- WORK TO BE COMPLETED
Each line from the one containing "Open the View by Category dropdown" through the final line below must be reproduced exactly, and no others.

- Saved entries
-- -- --
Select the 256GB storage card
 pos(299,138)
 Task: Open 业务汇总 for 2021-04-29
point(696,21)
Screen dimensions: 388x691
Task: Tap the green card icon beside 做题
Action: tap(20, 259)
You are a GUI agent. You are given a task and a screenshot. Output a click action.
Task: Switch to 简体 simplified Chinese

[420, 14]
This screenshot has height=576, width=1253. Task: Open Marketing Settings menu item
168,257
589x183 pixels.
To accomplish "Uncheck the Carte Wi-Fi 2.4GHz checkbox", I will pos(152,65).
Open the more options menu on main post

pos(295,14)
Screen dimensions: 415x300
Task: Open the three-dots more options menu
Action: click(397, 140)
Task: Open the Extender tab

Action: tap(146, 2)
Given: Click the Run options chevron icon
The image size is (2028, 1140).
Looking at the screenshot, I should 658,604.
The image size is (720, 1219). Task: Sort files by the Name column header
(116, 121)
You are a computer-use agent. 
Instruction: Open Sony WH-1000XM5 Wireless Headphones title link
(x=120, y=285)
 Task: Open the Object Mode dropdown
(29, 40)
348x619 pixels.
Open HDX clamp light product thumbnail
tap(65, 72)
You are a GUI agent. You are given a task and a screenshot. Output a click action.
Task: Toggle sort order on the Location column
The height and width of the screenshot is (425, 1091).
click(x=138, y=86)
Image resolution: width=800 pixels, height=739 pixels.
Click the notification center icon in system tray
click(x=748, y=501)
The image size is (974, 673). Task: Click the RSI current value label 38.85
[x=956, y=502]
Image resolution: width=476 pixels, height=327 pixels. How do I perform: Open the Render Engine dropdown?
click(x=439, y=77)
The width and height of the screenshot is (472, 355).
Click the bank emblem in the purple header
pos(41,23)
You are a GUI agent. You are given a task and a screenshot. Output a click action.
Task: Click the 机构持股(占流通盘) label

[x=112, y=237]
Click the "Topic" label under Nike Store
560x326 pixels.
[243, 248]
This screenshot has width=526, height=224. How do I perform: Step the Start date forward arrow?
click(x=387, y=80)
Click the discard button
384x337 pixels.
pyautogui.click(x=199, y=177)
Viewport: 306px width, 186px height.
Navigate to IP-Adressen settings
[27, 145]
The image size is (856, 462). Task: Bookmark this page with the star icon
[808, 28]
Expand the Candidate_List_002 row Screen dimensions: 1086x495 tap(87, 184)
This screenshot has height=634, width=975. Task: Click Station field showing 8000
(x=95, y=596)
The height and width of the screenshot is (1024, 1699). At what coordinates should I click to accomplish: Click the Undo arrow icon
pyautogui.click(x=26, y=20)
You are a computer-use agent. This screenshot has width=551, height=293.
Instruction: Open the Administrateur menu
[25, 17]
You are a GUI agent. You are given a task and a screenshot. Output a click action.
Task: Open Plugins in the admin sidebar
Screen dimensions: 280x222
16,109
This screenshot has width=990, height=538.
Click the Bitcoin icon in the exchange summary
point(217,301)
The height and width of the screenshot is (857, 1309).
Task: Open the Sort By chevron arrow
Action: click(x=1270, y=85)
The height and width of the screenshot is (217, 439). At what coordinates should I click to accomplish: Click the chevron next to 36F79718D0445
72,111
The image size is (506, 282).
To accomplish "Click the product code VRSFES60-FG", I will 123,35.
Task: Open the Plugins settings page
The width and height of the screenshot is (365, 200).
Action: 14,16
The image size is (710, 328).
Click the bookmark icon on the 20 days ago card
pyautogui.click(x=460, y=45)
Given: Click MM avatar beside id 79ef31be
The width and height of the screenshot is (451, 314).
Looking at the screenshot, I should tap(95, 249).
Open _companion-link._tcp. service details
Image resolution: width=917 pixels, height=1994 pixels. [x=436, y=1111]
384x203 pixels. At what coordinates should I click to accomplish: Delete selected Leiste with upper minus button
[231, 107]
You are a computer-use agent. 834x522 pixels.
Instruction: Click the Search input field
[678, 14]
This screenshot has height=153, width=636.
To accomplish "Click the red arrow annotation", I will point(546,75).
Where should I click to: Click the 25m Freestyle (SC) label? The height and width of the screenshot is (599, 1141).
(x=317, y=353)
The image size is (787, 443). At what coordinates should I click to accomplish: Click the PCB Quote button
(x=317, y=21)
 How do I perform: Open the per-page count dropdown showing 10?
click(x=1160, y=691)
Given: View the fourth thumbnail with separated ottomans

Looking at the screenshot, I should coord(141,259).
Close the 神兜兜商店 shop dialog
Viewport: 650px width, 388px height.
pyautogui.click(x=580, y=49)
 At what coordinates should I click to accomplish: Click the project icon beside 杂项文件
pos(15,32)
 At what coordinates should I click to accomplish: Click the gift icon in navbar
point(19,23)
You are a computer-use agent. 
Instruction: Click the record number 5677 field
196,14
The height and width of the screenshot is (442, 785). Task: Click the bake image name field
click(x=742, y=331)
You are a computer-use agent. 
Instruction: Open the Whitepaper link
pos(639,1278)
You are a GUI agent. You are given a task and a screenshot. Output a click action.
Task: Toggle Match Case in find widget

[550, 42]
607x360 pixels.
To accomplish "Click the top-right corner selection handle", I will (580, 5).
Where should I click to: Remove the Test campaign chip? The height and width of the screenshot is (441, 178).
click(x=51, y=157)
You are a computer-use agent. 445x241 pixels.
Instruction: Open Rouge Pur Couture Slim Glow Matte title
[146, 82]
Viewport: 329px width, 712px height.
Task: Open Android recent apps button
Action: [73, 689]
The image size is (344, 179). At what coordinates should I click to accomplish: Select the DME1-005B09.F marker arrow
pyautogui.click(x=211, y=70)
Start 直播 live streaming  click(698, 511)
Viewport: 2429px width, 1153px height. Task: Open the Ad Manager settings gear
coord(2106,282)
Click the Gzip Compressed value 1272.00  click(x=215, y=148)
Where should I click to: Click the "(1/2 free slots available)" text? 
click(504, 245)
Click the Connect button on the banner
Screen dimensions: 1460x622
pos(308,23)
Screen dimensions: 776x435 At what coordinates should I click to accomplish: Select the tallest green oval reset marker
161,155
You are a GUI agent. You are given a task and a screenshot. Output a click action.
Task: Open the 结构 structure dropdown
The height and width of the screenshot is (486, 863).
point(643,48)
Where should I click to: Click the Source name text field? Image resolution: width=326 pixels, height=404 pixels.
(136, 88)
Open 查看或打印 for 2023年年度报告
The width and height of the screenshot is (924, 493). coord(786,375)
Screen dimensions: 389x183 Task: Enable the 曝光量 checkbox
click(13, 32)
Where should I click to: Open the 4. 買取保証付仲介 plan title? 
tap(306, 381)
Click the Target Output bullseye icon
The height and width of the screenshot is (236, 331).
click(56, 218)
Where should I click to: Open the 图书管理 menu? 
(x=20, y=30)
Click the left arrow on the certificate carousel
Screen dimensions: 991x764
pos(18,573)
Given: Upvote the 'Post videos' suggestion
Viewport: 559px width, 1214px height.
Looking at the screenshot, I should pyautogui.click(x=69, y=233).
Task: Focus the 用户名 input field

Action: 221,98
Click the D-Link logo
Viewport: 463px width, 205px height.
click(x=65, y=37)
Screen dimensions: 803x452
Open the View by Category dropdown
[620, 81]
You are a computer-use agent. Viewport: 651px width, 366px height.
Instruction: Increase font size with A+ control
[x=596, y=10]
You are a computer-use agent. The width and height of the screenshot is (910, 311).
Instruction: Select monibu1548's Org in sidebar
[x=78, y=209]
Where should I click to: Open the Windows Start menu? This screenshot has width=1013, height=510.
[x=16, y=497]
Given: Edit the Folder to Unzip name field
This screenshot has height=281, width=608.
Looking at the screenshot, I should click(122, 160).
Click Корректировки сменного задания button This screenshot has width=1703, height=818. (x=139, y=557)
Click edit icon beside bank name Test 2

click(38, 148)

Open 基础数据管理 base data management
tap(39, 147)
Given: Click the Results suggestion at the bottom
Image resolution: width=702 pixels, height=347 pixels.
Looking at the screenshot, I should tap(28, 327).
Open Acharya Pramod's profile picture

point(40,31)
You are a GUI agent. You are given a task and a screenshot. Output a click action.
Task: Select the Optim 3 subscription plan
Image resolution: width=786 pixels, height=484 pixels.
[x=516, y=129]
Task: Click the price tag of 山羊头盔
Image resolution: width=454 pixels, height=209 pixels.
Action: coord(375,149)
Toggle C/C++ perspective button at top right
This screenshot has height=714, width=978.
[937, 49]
-- -- --
- EXPECTED ANSWER
Open the View by Category dropdown
[620, 81]
You are a computer-use agent. Viewport: 651px width, 366px height.
Instruction: Increase font size with A+ control
[x=596, y=10]
You are a computer-use agent. The width and height of the screenshot is (910, 311).
Instruction: Select monibu1548's Org in sidebar
[x=78, y=209]
Where should I click to: Open the Windows Start menu? This screenshot has width=1013, height=510.
[x=16, y=497]
Given: Edit the Folder to Unzip name field
This screenshot has height=281, width=608.
Looking at the screenshot, I should click(122, 160).
Click Корректировки сменного задания button This screenshot has width=1703, height=818. (x=139, y=557)
Click edit icon beside bank name Test 2

click(38, 148)

Open 基础数据管理 base data management
tap(39, 147)
Given: Click the Results suggestion at the bottom
Image resolution: width=702 pixels, height=347 pixels.
Looking at the screenshot, I should tap(28, 327).
Open Acharya Pramod's profile picture

point(40,31)
You are a GUI agent. You are given a task and a screenshot. Output a click action.
Task: Select the Optim 3 subscription plan
Image resolution: width=786 pixels, height=484 pixels.
[x=516, y=129]
Task: Click the price tag of 山羊头盔
Image resolution: width=454 pixels, height=209 pixels.
Action: coord(375,149)
Toggle C/C++ perspective button at top right
This screenshot has height=714, width=978.
[937, 49]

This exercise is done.